[Stored records]
• • • • • • •

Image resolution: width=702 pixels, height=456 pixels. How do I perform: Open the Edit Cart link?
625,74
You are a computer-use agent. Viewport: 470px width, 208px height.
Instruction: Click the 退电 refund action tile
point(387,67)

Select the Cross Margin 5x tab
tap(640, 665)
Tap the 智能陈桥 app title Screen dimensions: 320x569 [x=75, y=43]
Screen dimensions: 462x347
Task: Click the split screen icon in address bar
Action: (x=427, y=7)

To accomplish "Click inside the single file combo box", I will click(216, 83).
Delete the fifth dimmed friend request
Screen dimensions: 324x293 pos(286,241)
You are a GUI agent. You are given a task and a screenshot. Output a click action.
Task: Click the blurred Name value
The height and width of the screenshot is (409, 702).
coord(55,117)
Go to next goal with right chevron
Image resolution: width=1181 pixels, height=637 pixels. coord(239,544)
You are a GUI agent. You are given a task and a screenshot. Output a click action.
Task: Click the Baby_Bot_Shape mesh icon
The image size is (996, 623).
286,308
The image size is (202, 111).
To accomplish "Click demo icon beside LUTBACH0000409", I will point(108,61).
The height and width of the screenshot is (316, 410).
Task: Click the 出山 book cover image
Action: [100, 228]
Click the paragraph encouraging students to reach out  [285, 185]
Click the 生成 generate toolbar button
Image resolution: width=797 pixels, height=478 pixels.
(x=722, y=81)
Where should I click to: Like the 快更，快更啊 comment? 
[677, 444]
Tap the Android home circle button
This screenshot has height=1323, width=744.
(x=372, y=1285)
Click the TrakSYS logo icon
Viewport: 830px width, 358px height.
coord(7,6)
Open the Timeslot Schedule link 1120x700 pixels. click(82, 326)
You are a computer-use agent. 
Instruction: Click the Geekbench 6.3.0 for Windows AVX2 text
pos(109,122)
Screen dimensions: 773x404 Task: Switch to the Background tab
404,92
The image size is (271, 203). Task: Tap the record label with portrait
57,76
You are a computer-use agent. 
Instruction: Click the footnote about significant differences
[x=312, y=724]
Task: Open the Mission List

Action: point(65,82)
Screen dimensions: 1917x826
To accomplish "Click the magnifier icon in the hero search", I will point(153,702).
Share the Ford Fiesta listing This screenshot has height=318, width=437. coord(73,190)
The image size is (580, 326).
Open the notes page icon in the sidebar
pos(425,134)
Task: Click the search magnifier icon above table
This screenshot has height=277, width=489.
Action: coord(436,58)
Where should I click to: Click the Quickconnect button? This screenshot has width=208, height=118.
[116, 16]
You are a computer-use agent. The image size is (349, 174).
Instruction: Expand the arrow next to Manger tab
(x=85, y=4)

• • • • • • •

Search the records for lines holding the word "magnifier", then copy each line you find.

To accomplish "Click the magnifier icon in the hero search", I will point(153,702).
Task: Click the search magnifier icon above table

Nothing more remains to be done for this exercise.